Directions
For every line in the records that has the word "computer", make a copy.

━━━━━━━━━━━━━━━━━━━━━━━━━━━━━━

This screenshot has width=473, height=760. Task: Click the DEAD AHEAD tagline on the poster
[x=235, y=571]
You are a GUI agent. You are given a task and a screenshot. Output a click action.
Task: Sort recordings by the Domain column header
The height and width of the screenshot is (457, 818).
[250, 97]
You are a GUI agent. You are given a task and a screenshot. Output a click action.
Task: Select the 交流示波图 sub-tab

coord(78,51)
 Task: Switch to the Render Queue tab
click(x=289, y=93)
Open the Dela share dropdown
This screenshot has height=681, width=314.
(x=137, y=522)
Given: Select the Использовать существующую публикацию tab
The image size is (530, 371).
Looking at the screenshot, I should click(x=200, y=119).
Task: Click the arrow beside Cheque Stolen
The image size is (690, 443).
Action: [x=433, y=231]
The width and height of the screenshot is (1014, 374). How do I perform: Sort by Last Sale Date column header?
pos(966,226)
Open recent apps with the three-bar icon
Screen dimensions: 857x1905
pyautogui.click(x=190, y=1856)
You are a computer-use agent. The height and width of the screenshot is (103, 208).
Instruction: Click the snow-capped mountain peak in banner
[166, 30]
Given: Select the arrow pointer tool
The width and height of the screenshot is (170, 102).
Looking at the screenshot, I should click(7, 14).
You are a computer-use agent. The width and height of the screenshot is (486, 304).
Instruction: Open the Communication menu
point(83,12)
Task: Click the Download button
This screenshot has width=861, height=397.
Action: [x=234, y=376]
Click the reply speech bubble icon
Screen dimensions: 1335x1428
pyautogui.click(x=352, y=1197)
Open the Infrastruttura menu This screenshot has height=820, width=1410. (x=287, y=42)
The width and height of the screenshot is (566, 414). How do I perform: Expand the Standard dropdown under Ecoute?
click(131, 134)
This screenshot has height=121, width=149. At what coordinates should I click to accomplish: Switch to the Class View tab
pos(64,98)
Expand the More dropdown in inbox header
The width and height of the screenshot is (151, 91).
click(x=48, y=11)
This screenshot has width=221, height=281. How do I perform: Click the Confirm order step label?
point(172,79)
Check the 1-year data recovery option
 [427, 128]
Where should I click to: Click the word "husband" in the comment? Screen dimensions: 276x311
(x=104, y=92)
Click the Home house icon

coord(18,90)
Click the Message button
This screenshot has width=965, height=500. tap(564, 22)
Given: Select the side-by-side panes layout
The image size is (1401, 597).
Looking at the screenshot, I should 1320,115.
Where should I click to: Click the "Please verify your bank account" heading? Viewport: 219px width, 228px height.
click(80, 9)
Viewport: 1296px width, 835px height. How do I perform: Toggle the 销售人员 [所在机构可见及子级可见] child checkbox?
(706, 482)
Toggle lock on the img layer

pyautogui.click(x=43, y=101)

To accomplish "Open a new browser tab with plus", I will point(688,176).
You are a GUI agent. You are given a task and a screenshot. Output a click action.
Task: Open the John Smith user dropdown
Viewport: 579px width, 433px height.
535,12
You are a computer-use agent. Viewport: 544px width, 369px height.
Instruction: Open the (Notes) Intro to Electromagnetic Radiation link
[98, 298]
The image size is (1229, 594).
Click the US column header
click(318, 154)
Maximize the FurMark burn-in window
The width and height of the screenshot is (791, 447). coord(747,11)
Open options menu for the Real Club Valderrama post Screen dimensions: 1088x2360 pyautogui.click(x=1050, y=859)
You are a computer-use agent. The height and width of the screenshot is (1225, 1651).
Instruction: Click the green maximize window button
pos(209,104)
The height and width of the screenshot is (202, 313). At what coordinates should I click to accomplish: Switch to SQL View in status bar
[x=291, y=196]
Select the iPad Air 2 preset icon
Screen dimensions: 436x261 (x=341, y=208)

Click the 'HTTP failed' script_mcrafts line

━━━━━━━━━━━━━━━━━━━━━━━━━━━━━━

Problem solution
You are a computer-use agent. The height and width of the screenshot is (103, 208).
You are a computer-use agent. The width and height of the screenshot is (486, 304).
You are a computer-use agent. Viewport: 544px width, 369px height.
You are a computer-use agent. The height and width of the screenshot is (1225, 1651).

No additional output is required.